PROMPT: Rewrite the records from the line with "The height and" up to and including the line with "center [925, 197].", changing "coordinates" to "position" and leaving everything else as it is.

DATASET ENTRIES:
-- begin --

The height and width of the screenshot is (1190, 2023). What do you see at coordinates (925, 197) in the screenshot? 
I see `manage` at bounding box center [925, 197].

-- end --
-- begin --

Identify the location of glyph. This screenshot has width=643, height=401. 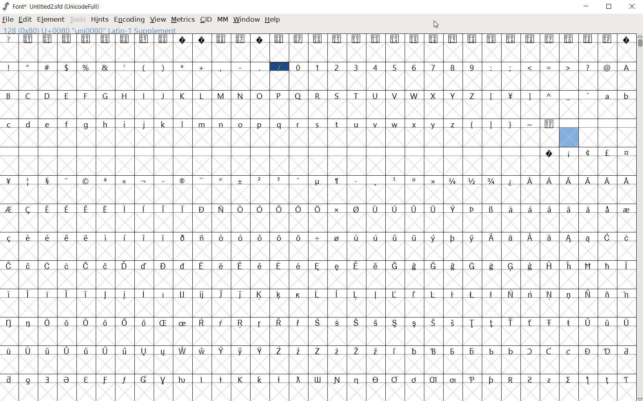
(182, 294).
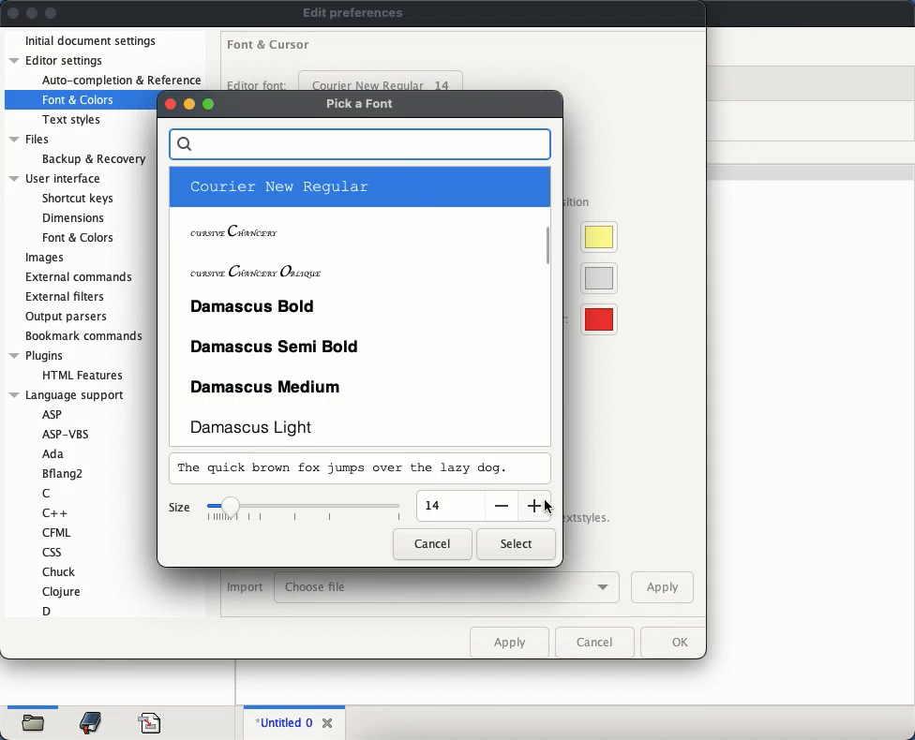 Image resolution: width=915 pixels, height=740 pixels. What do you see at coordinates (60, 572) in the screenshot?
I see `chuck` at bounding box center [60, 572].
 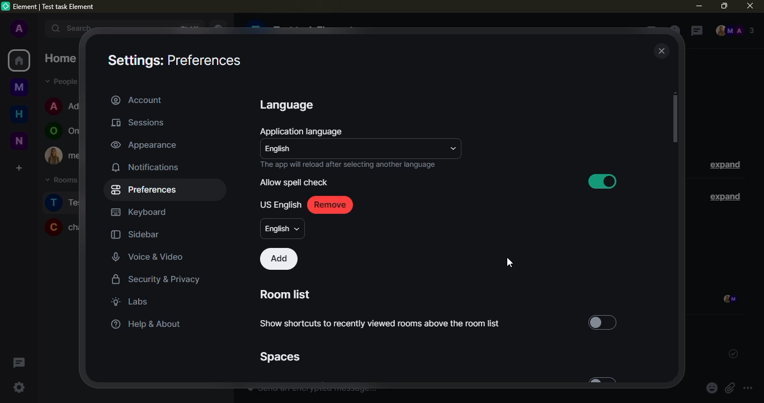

-- end --

RESULT OF THIS EXERCISE:
The height and width of the screenshot is (1190, 2023). What do you see at position (925, 197) in the screenshot? 
I see `manage` at bounding box center [925, 197].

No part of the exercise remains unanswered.